§ Records:
# # # # #
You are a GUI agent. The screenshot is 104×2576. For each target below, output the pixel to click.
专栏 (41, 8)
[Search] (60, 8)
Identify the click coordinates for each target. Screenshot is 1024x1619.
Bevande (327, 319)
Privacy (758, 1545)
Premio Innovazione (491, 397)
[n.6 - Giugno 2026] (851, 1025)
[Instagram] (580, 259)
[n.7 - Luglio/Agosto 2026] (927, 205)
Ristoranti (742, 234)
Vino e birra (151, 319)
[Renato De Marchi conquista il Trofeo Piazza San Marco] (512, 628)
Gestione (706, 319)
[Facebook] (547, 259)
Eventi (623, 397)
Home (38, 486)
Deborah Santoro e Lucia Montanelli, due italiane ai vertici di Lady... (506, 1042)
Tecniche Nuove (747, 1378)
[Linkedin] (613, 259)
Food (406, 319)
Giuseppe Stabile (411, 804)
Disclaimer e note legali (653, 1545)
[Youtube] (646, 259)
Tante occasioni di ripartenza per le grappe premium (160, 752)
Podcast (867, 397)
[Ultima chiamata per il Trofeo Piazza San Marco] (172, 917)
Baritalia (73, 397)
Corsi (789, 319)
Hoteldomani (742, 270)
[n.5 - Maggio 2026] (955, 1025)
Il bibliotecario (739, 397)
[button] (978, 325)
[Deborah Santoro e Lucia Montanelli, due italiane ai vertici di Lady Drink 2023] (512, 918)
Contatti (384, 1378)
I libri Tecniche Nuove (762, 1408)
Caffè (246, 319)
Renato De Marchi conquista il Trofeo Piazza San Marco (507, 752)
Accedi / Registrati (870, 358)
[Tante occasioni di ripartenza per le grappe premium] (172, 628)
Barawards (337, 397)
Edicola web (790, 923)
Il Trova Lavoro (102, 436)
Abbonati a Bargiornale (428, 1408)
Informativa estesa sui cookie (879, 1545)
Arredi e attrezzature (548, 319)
# # # # #
§ Exercise:
Repeat exactly the lines of the listing above, from the one with "Disclaimer e note legali (653, 1545)" down to the one with "[Deborah Santoro e"; both of those lines belong in the range.

§ Written reply:
Disclaimer e note legali (653, 1545)
[Youtube] (646, 259)
Tante occasioni di ripartenza per le grappe premium (160, 752)
Podcast (867, 397)
[Ultima chiamata per il Trofeo Piazza San Marco] (172, 917)
Baritalia (73, 397)
Corsi (789, 319)
Hoteldomani (742, 270)
[n.5 - Maggio 2026] (955, 1025)
Il bibliotecario (739, 397)
[button] (978, 325)
[Deborah Santoro e Lucia Montanelli, due italiane ai vertici di Lady Drink 2023] (512, 918)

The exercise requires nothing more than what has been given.